**REQUIRED ACTION:** Which lines run from the one containing "Viewport: 812px width, 613px height." to the end of the entries? Copy them exactly, both ends included, and give nothing else.

BEGIN DATA FOR PROCESSING

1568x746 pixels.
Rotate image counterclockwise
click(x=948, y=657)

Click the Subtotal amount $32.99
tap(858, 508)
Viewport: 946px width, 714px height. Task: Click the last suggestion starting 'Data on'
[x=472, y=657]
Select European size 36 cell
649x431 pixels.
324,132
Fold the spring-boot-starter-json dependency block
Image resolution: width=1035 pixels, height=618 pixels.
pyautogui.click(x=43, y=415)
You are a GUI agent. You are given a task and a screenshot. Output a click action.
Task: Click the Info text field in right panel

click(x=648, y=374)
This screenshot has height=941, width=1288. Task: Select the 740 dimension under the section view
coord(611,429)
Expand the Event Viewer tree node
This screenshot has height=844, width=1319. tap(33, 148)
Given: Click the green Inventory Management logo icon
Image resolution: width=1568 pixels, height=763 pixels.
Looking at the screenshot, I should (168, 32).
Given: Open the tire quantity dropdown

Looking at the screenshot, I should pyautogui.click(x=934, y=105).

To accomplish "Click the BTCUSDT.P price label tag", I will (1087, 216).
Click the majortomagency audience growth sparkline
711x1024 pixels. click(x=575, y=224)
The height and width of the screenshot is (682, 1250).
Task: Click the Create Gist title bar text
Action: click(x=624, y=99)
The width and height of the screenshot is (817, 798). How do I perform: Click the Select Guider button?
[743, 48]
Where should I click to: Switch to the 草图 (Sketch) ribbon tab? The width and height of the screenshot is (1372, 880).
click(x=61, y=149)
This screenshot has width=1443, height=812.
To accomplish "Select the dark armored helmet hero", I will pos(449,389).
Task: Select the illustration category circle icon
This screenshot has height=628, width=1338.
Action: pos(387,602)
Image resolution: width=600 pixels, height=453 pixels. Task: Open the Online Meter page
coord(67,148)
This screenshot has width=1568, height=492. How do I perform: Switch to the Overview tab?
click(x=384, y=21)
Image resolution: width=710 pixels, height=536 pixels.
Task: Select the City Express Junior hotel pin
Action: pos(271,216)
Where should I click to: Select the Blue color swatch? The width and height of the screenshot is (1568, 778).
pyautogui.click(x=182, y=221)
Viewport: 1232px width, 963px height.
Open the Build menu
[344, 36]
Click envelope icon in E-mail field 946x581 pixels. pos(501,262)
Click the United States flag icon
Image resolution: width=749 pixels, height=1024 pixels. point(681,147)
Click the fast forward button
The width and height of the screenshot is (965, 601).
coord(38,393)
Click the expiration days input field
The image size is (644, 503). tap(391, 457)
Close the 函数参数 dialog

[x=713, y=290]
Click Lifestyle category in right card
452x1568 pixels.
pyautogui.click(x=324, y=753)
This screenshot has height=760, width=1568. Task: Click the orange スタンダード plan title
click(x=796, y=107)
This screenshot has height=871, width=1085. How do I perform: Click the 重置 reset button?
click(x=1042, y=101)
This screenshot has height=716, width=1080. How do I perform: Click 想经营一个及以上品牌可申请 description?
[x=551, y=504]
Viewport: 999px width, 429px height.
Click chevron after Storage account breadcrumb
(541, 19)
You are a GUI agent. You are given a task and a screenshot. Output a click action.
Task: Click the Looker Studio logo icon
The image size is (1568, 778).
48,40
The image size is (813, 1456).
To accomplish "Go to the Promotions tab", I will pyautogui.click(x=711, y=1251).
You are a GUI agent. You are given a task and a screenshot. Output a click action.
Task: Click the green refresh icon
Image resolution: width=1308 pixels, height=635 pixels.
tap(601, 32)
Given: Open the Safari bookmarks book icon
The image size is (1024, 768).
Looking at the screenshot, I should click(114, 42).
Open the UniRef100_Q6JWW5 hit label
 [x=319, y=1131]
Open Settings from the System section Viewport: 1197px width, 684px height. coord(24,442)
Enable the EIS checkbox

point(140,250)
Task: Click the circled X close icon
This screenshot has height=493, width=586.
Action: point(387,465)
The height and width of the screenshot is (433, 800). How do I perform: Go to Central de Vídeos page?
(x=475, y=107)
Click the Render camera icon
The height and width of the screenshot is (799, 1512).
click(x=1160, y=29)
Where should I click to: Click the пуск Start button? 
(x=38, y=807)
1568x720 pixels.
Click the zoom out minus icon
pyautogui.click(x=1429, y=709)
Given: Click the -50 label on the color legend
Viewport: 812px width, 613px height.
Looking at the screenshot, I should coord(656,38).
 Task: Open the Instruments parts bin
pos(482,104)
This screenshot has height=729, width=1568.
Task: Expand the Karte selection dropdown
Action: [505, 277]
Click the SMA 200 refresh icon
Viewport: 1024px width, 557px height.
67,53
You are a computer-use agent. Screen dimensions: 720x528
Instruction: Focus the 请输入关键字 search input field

END DATA FOR PROCESSING

**EXERCISE ANSWER:**
Viewport: 812px width, 613px height.
Looking at the screenshot, I should coord(656,38).
 Task: Open the Instruments parts bin
pos(482,104)
This screenshot has height=729, width=1568.
Task: Expand the Karte selection dropdown
Action: [505, 277]
Click the SMA 200 refresh icon
Viewport: 1024px width, 557px height.
67,53
You are a computer-use agent. Screen dimensions: 720x528
Instruction: Focus the 请输入关键字 search input field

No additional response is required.